Edited by Marc Uzan
Chapter 4: Emerging market crises: exchange rate regimes, bond restructurings and the IMF
Michael Buchanan INTRODUCTION The spread of crises in emerging markets and the steps taken to deal with them have an importance that goes beyond the emerging markets asset class. While the major economies may not soon repeat the UK’s call to the International Monetary Fund’s emergency hotline in 1976, the type of fast-moving, virulent and contagious crises the IMF has recently dealt with have had substantial impacts on global markets. These crises, and the IMF’s response to them, have had an impact on not just investors and multinational corporations with direct exposure to the crisis countries, but also investors and corporates focused entirely on the major economies. Perhaps the most dramatic impact of recent IMF policies on global markets came in the summer of 1998. The IMF’s program in Russia was unable to prevent a chaotic devaluation and debt default. Financial markets, which had banked on a blank cheque for ‘too nuclear to fail’ Russia, lost heavily and cut back risk across the board.
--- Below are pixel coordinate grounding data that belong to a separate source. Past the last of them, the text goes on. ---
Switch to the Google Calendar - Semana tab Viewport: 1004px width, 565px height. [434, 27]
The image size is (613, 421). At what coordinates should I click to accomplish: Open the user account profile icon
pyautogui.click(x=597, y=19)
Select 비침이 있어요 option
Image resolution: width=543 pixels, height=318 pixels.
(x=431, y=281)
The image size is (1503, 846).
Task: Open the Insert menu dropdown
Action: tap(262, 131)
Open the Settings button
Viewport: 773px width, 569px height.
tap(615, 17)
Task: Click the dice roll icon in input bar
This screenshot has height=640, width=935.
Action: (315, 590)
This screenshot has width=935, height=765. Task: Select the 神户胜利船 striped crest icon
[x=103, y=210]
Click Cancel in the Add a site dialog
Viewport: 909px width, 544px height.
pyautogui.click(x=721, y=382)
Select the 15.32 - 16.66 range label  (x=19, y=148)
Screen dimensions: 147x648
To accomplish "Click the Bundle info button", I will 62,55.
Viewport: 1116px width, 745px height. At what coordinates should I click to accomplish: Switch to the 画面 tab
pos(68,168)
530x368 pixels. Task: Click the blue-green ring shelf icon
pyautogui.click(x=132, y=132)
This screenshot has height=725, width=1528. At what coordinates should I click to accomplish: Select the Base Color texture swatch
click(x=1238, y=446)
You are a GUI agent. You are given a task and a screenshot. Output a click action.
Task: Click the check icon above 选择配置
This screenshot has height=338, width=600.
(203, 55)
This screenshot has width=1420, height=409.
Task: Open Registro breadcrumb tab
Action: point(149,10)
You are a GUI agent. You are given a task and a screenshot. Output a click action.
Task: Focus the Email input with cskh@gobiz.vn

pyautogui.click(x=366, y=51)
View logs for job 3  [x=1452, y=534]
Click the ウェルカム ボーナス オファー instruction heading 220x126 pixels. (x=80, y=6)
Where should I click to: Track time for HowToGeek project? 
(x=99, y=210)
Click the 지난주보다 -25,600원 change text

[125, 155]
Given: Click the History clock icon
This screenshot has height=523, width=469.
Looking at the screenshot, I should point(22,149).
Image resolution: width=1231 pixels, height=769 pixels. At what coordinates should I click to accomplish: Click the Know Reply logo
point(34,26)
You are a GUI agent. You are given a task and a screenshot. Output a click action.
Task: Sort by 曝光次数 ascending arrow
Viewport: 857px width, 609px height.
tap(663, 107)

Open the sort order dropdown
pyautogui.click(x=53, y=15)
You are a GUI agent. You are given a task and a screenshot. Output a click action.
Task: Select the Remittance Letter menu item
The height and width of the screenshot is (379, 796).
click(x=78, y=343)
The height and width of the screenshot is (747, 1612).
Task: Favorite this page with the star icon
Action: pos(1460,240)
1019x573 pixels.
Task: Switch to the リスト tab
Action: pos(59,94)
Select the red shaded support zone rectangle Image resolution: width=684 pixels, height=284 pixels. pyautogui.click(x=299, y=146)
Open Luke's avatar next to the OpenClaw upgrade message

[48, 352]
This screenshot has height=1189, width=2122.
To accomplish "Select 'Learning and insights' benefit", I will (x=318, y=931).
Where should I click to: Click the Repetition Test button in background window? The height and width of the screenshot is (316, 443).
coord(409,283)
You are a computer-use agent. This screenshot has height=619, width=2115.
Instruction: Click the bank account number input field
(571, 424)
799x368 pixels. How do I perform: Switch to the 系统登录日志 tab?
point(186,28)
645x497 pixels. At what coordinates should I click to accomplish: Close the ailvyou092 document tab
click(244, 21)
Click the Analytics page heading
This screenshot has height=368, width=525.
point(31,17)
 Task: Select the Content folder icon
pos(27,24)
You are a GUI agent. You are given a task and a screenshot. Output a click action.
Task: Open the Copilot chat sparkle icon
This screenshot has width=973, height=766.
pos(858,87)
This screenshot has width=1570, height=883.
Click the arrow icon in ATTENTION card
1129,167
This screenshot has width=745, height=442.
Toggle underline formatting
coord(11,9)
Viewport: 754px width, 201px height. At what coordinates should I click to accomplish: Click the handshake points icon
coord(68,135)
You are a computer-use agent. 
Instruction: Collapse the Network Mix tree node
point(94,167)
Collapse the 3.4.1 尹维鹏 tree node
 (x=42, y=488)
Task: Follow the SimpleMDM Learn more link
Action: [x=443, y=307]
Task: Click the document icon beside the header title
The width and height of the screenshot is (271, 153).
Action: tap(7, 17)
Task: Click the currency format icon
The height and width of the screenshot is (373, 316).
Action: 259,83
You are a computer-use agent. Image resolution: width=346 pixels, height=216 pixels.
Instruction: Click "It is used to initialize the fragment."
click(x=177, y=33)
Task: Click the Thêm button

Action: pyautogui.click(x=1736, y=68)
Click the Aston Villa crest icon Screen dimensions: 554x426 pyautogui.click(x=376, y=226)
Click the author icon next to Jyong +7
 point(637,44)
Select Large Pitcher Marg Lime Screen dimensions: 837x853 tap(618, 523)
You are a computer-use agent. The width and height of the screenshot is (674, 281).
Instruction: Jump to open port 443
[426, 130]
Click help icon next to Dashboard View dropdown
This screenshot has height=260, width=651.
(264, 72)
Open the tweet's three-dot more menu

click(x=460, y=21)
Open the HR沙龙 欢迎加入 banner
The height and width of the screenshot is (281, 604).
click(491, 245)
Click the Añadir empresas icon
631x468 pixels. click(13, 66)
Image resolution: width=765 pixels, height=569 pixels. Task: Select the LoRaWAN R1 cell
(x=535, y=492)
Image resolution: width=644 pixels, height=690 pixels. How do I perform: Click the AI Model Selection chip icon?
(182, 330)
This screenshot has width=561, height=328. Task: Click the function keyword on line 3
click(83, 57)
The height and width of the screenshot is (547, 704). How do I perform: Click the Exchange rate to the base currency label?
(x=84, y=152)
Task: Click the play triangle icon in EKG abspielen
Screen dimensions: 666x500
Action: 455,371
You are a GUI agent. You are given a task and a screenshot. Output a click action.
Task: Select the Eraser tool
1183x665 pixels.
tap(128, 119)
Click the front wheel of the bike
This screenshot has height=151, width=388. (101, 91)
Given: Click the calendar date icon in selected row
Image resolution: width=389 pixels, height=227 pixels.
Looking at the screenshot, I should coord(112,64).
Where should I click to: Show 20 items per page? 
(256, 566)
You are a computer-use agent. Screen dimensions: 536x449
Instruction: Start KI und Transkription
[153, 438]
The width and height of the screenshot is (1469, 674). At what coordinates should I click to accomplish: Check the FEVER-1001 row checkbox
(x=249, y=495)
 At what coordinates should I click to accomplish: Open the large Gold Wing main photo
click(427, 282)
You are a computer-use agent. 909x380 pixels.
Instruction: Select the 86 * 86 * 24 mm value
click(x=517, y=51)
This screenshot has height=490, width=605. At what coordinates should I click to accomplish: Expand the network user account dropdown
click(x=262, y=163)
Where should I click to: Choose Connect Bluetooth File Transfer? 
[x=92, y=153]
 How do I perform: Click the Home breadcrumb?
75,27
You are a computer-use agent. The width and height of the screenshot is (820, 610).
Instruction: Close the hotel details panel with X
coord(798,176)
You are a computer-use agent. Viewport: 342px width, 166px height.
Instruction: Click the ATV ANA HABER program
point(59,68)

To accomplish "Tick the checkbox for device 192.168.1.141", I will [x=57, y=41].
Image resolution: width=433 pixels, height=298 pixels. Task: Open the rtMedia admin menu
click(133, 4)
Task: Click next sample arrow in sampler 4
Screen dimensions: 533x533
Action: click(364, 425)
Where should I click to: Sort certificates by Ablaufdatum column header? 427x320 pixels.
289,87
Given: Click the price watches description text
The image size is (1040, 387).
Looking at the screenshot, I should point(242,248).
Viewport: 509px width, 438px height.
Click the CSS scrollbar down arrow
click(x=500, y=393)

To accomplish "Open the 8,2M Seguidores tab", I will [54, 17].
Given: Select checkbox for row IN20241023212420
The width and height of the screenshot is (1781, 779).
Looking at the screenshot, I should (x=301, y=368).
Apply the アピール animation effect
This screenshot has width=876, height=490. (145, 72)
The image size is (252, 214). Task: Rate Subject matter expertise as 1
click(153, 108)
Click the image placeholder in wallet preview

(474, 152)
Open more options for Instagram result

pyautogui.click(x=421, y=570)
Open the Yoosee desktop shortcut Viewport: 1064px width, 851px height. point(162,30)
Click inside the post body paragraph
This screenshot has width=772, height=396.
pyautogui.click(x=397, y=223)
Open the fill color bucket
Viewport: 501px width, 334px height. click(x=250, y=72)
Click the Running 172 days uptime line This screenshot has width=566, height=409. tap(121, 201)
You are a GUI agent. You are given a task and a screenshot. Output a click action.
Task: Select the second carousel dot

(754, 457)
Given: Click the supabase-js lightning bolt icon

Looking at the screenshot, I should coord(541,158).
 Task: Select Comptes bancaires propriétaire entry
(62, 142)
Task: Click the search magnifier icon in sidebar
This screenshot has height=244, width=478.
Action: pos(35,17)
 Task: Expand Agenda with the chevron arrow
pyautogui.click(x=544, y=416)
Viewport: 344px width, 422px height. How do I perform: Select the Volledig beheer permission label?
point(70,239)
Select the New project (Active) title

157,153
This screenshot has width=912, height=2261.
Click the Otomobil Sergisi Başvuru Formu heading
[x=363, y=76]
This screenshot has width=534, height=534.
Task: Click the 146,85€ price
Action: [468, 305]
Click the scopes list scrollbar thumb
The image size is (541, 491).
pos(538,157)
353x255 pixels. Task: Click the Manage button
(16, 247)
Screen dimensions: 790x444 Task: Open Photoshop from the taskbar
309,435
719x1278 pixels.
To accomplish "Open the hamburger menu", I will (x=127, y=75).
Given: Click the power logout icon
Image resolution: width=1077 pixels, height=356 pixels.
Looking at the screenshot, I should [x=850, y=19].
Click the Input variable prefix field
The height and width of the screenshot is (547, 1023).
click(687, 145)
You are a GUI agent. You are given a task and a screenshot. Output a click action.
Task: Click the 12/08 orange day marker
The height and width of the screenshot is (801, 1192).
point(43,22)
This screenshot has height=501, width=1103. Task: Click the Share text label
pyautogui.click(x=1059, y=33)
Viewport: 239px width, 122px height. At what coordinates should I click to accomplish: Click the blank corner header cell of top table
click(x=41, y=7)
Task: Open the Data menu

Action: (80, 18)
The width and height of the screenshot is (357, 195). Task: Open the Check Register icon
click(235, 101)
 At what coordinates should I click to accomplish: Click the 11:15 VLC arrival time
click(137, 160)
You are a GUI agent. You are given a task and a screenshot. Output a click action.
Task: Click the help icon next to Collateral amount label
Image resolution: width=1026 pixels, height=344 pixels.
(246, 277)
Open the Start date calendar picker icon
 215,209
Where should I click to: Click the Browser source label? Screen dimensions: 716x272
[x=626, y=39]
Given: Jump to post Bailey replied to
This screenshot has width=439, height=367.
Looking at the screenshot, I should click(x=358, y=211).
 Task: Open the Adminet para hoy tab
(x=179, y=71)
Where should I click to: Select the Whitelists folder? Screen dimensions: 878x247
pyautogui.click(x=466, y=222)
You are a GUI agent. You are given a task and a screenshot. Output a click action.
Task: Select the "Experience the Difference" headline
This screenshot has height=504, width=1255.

This was part of the set of shocks that led to large upheavals in the global ﬁnancial system and fears of severe disruption to the US payments system, and prompted a substantial increase in global liquidity (including through a cut in US interest rates). Other successful and unsuccessful IMF bailouts have also aﬀected global capital markets in a number of ways. The links can work through direct trade channels, through the balance sheets of major global banks exposed to emerging markets, and through risk appetite...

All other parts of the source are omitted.